RNA-guided proteins have emerged as critical transcriptional regulators in both natural and engineered biological systems by modulating RNA polymerase (RNAP) and its associated factors ^1-5 . In bacteria, diverse clades of repurposed TnpB and CRISPR-associated proteins repress gene expression by blocking transcription initiation or elongation, enabling non-canonical modes of regulatory control and adaptive immunity ^1,6,7 . Intriguingly, a distinct class of nuclease-dead Cas12f homologs (dCas12f) instead activates gene expression through its association with unique extracytoplasmic function sigma factors (σ ^E ) ⁸ , though the molecular basis has remained elusive.
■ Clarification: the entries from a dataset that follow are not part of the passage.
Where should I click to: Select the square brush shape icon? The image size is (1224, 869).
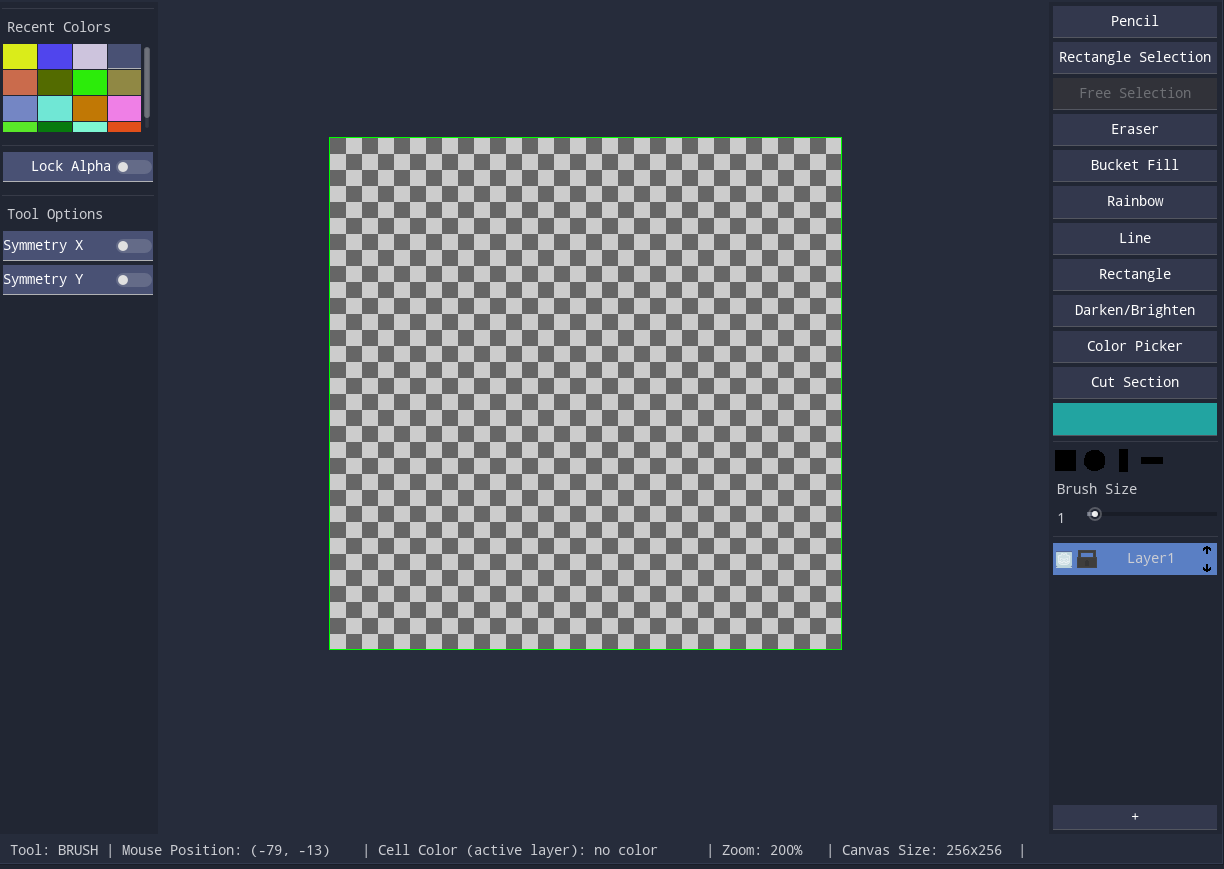point(1065,460)
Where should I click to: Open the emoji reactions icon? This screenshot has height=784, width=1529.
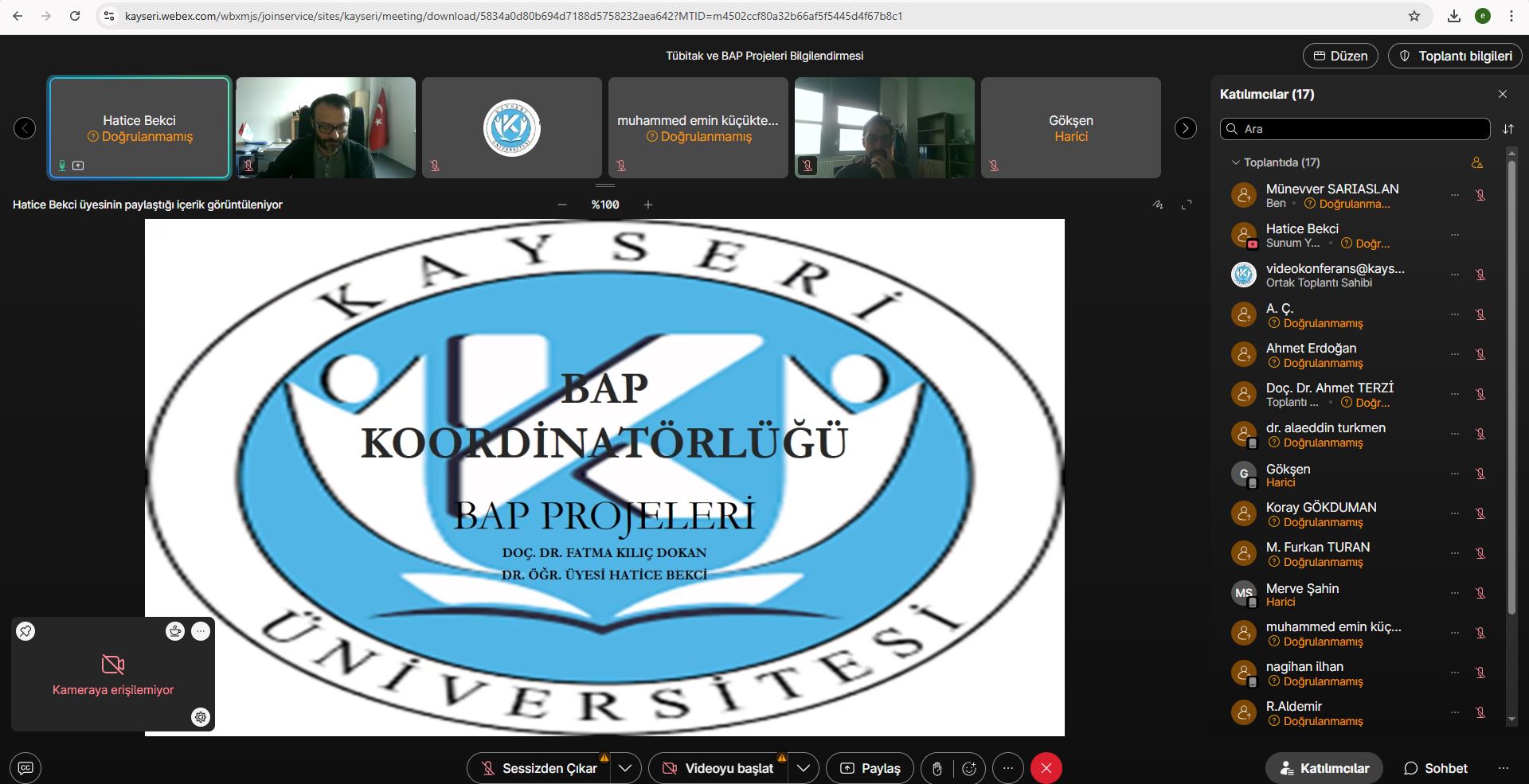coord(969,768)
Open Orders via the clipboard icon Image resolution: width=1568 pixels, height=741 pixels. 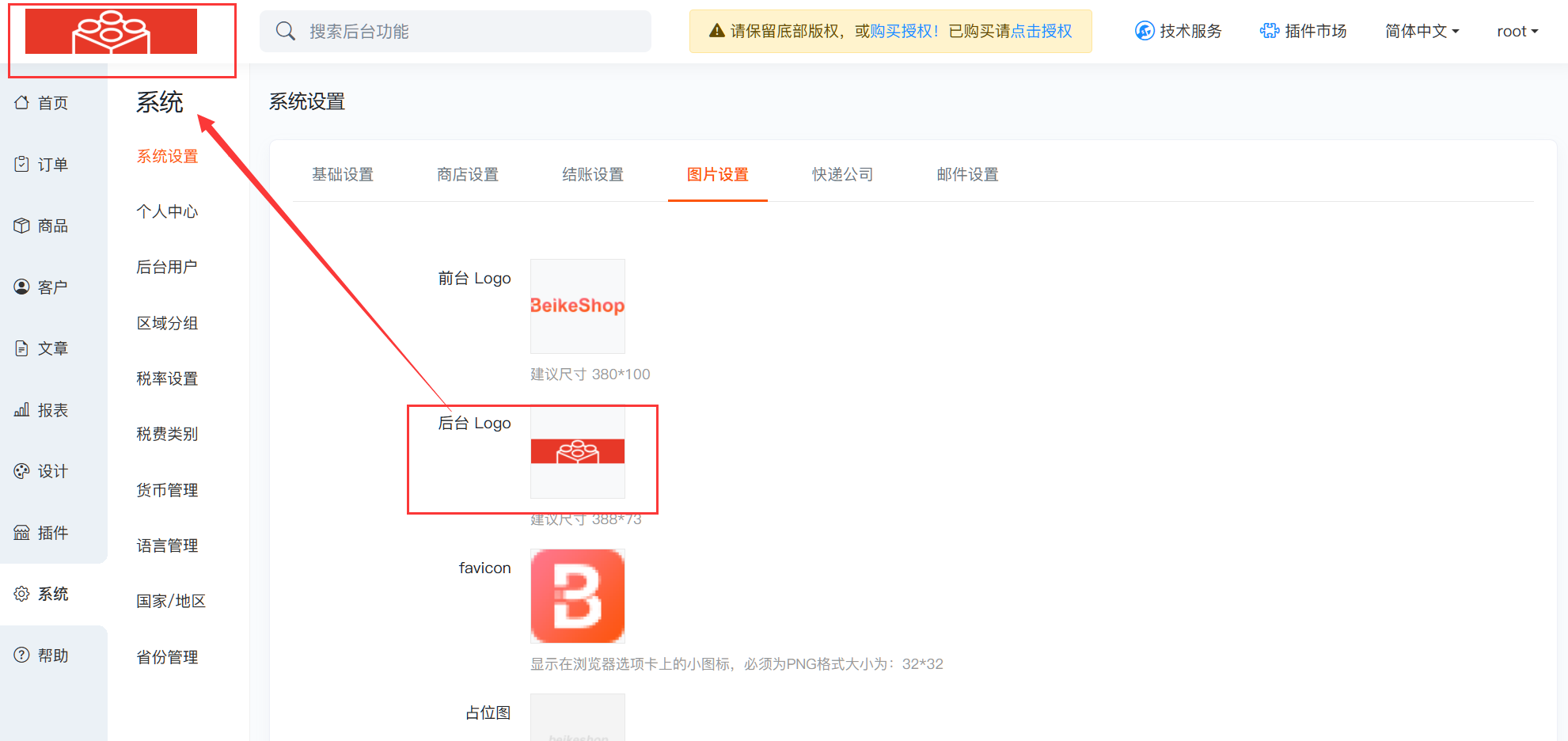coord(21,164)
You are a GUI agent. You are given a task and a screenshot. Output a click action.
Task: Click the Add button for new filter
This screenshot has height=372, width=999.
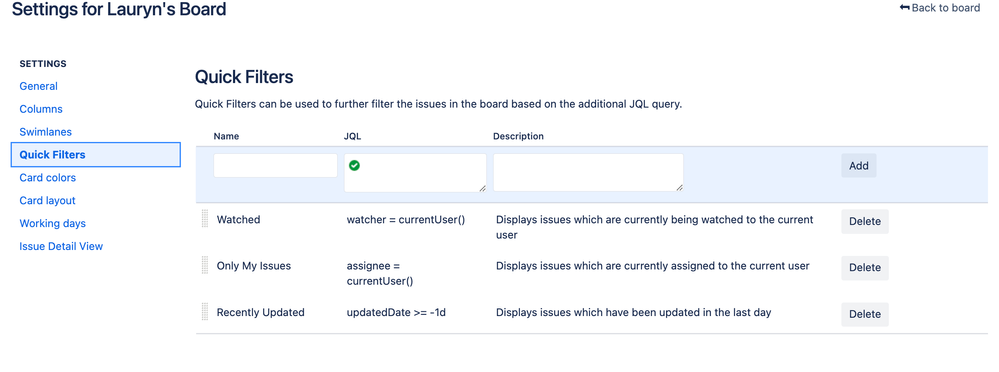(859, 166)
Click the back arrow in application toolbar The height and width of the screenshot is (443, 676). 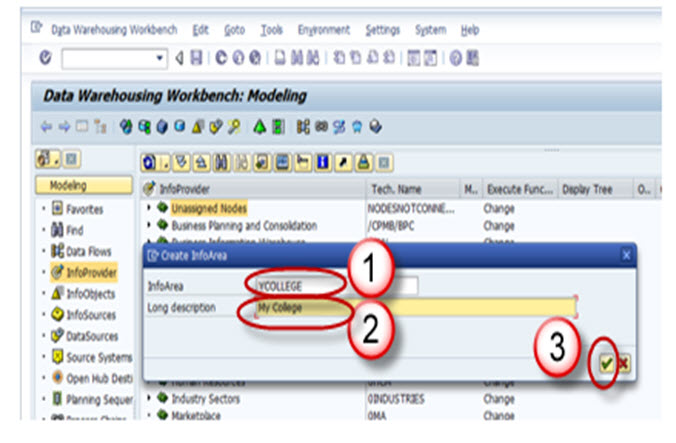pos(47,127)
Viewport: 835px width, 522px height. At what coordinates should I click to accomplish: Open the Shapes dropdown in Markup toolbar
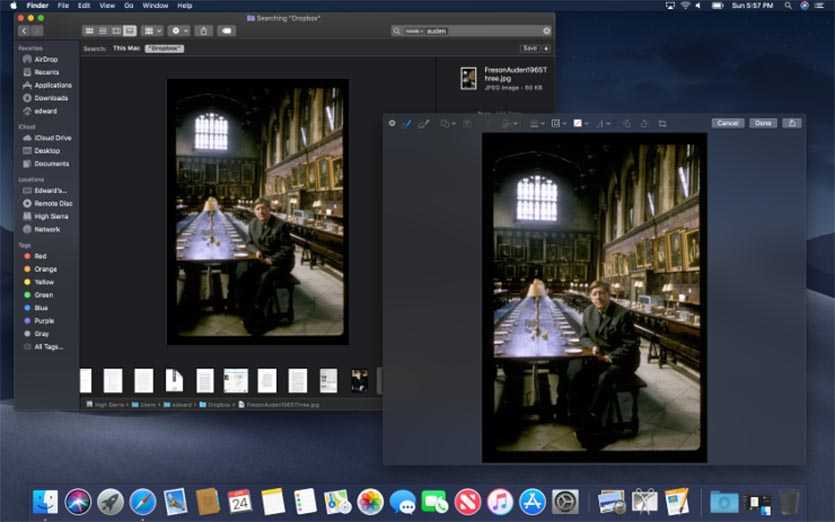(448, 123)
Here we reveal a novel mode of RNA-guided transcription initiation by determining cryo-electron microscopy structures of the dCas12f-σ ^E system from Flagellimonas taeanensis . We captured multiple conformational and compositional states, including the DNA-bound dCas12f-σ ^E -RNAP holoenzyme complex, revealing how RNA-guided DNA binding leads to σ ^E -RNAP recruitment and nascent mRNA synthesis at a precisely defined distance downstream of the R-loop. Rather than following the classical paradigm of σ ^E -dependent promoter recognition, these studies show that recognition of the −35 element is largely supplanted by CRISPR-Cas targeting, while the melted −10 element is stabilized through unusual stacking interactions rather than insertion into the typical recognition pocket. Collectively, this work provides high-resolution insights into an unexpected mechanism of RNA-guided transcription, expanding our understanding of bacterial gene regulation and opening new avenues for programmable transcriptional control.